Rich et al. gemeld dat urachale anomalieën geassocieerd waren met andere urogenitale aandoeningen zoals hypospadie en crossed renale ectopie.4,20 andere onderzoekers meldden geassocieerde anomalieën in gevallen van persisterende urachale restanten, waaronder stenose van het vlees, hypospadie, navel-en liesbreuken, cryptorchidisme, anale atresie, omphalocele, ureteropelvische obstructie en het vaakst vesicoureterale reflux.21,22
infectie is gemeld als de meest voorkomende complicatie bij urachale anomalieën.Ernstige infectie kan zich ontwikkelen tot peritonitis en sepsis. In onze gevallen, monsters zoals navelstreng afscheiding van negen patiënten werden gekweekt, en Staphylococcal species werden geïsoleerd in twee patiënten. Peptostreptococcus, Streptococcus en Escherichia coli werden respectievelijk geïsoleerd bij de andere drie patiënten. Adenocarcinoom van het urachale restant is zeldzaam en is verantwoordelijk voor minder dan 0,01% van alle maligniteiten.24 andere vormen van kanker, zoals overgangscelcarcinoom zijn ook gemeld.
De behandeling omvat chirurgisch herstel en antibiotica.In deze studie ondergingen alle patiënten uiteindelijk excisie en werden drie patiënten aangevuld met partiële cystectomie. Na de operatie had geen van de patiënten postoperatieve complicaties of andere symptomen. Naar onze mening is chirurgie de optimale behandelingsmodaliteit omdat urachale resten niet spontaan verdwijnen.

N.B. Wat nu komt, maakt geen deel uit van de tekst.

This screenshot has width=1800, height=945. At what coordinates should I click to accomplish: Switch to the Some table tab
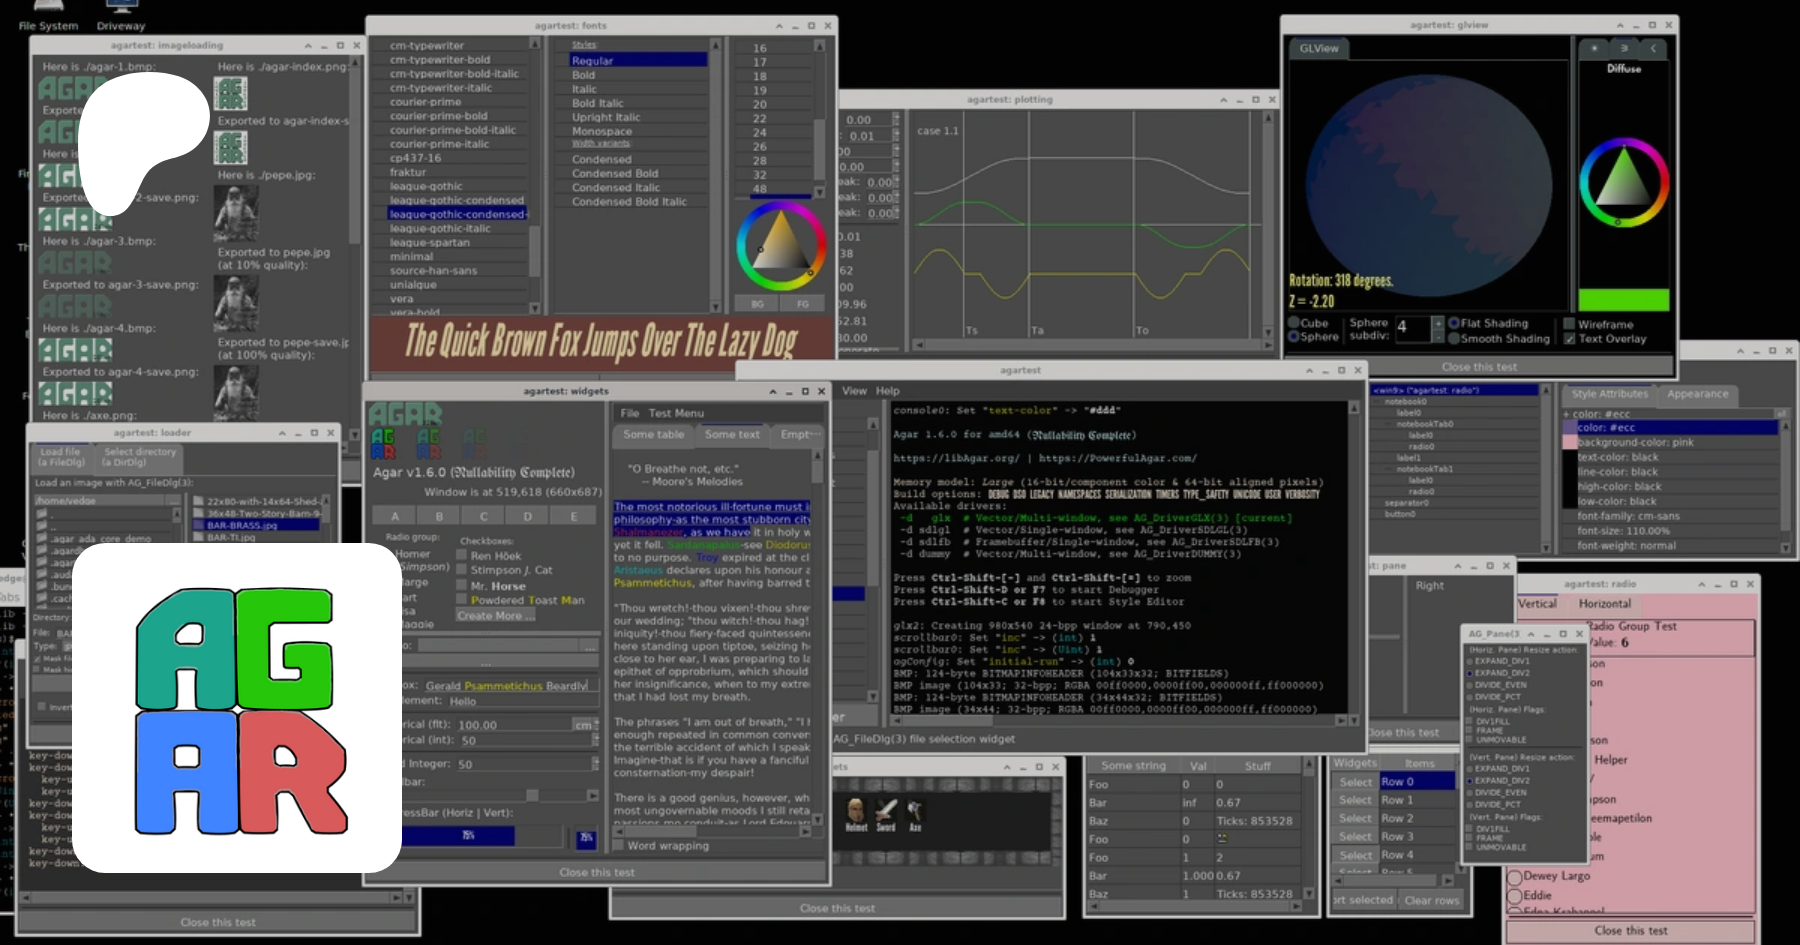[x=653, y=435]
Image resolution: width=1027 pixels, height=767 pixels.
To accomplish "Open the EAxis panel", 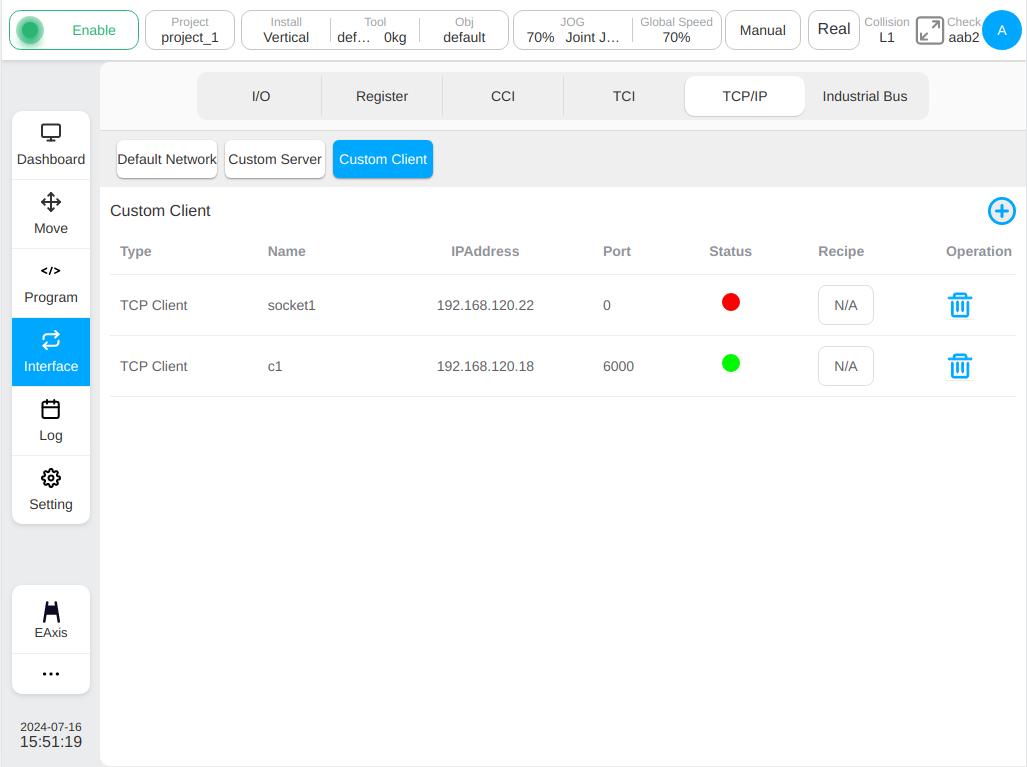I will 51,620.
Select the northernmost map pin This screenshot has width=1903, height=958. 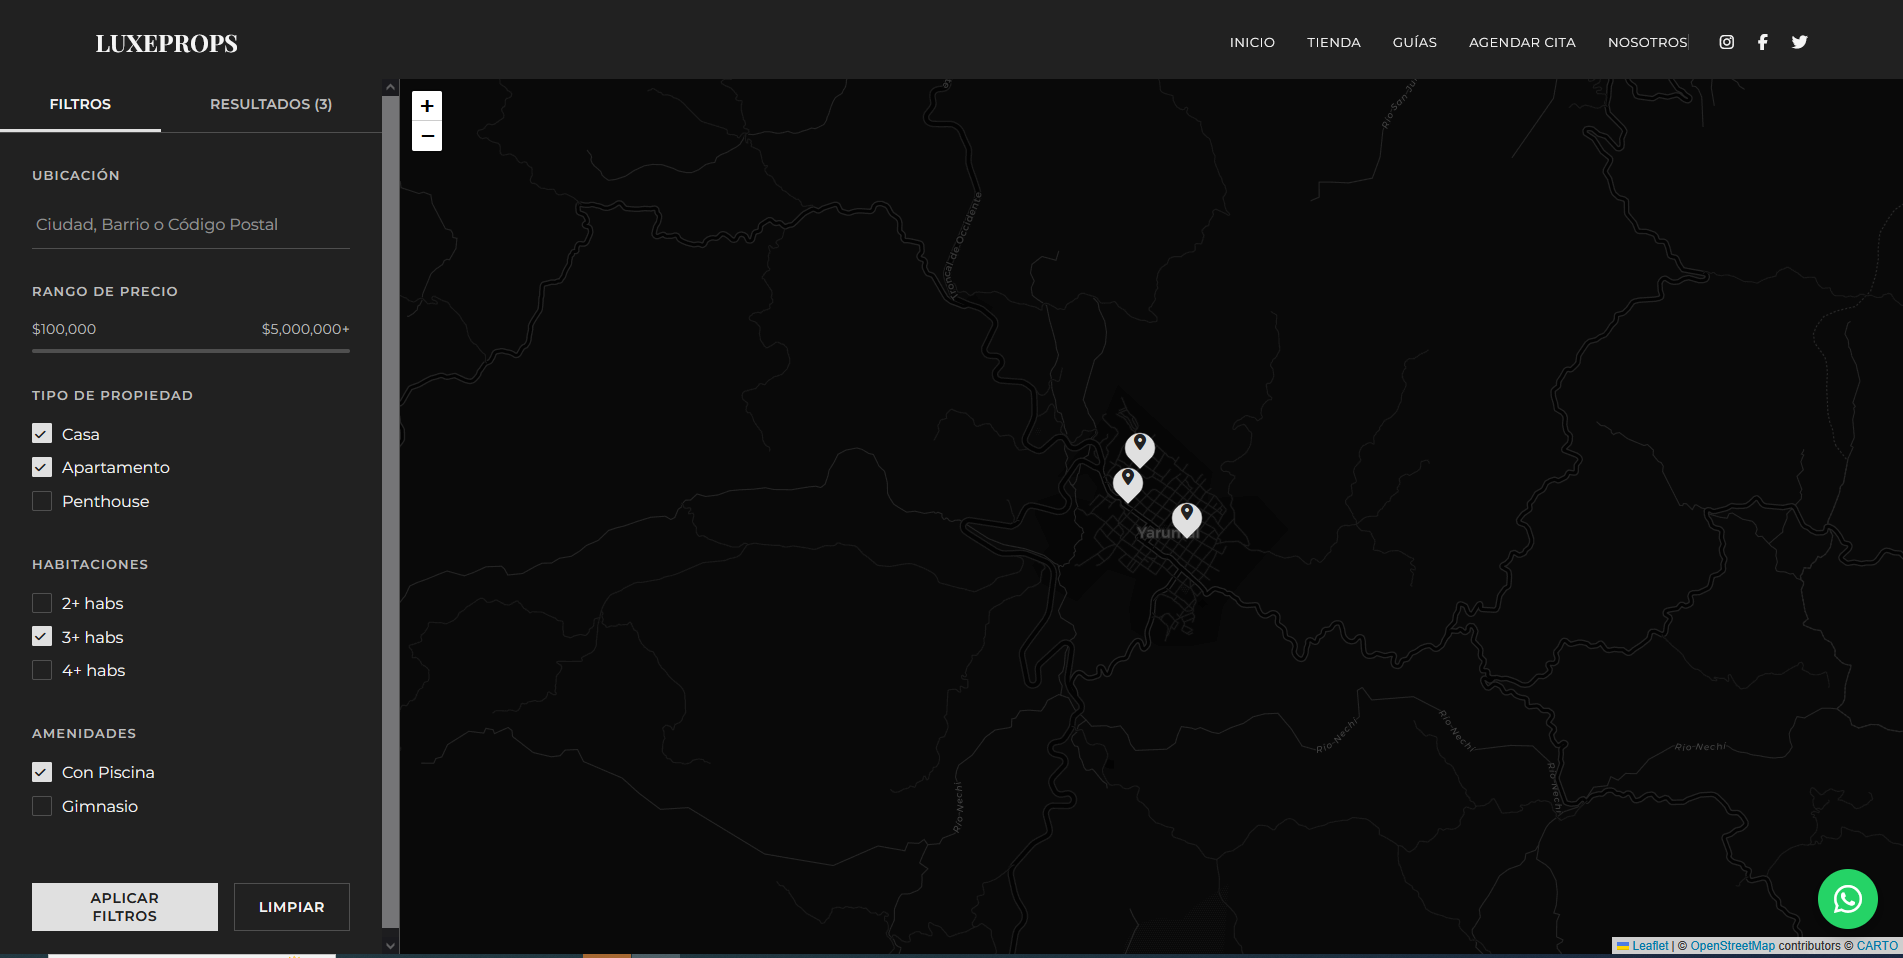point(1139,448)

onze studie heeft enkele beperkingen. We onderzochten symptomatische patiënten, maar asymptomatische urachale afwijkingen zijn gemeld in sommige literatuur. Om alle urachale anomalieën te evalueren, moeten zowel symptomatische als asymptomatische patiënten worden overwogen.tot slot wijzen onze resultaten erop dat de optimale diagnostische radiografische studies ultrasonografie en computertomografie zijn. Echografie toonde een hogere diagnostische nauwkeurigheid dan computertomografie, en de laatste heeft het extra nadeel van blootstelling aan straling. Om deze redenen raden wij echografie aan als het eerste diagnostische instrument in de pediatrische leeftijdsgroep. Als dit geen definitieve resultaten oplevert, mag computertomografie als tweede modaliteit worden gebruikt. Onze behandelingsresultaten ondersteunen ook chirurgische reparatie als de optimale behandeling aangezien urachal anomalieën meestal niet spontaan verdwijnen en zich kunnen ontwikkelen tot andere ziekten gerelateerd aan infectie of kanker.